I am particularly grateful to my advisor Philip C. Hanawalt for allowing me the freedom to explore the areas of science that interested me and for being not only a great advisor, but a great human being too, showing me that one can do good scientific research without losing touch with ones humanity. I am also grateful to many of the members of the Hanawalt Lab including David Crowley, Justin Courcelle, and Jennifer Halliday.

Many people provided basic resources that helped me get my work done and get through my time at Stanford more easily including the library staff, in particular Jill Otto; Steve and Pat at the copy center; all the people in the Biostores especially Darnell, Joe and Manual; and all the people in the Biology Department main office.

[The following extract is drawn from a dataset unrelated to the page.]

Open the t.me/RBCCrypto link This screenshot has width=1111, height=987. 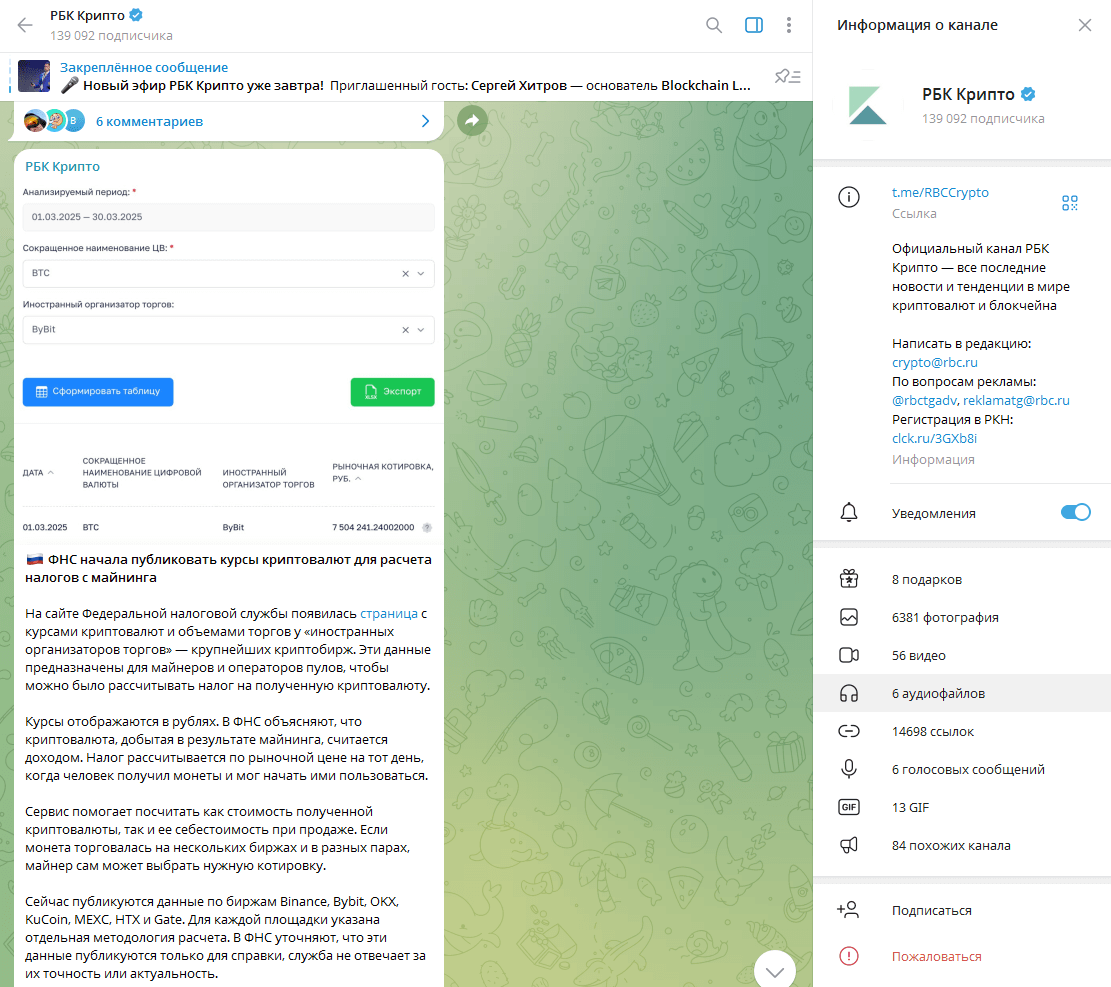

On a personal level, I want to thank all of my many friends who have helped me get through graduate school whether it was by playing hockey and softball, going for bike rides, going hiking and camping doing many other things. These people include Bob Fisher, Chester Washington, Jochen Kumm, David Pollock, David Goldstein, Joanna Mountain, Mo Badi, Grant Hoyt, Becky Taylor, James Keddie, Healy Hamilton, Sinan Suzen, and Aviv Bergman. Many of these people are both good friends and colleagues.  
I am also grateful to my family, especially my brother Mike Eisen, my sister Lisa Eisen, and my mother Laura Eisen, my mother's parents Annie and Ben Post, and my little brother Matthew Glenn, my uncle David Post, and my pseudo-brother Saul Jacobson for support and encouragement. And in particular, I want to thank Maria-Ines Benito for being there through all the good and bad times and for listening to me read sections of papers she had no interest in, and for proofreading various papers and for just about everything.

I dedicate this thesis to the memory of my father, Howard J. Eisen. 

2 comments:

  1. Many names there I haven't thought about in a while; some that don't get said often enough. Steve Smith, for example.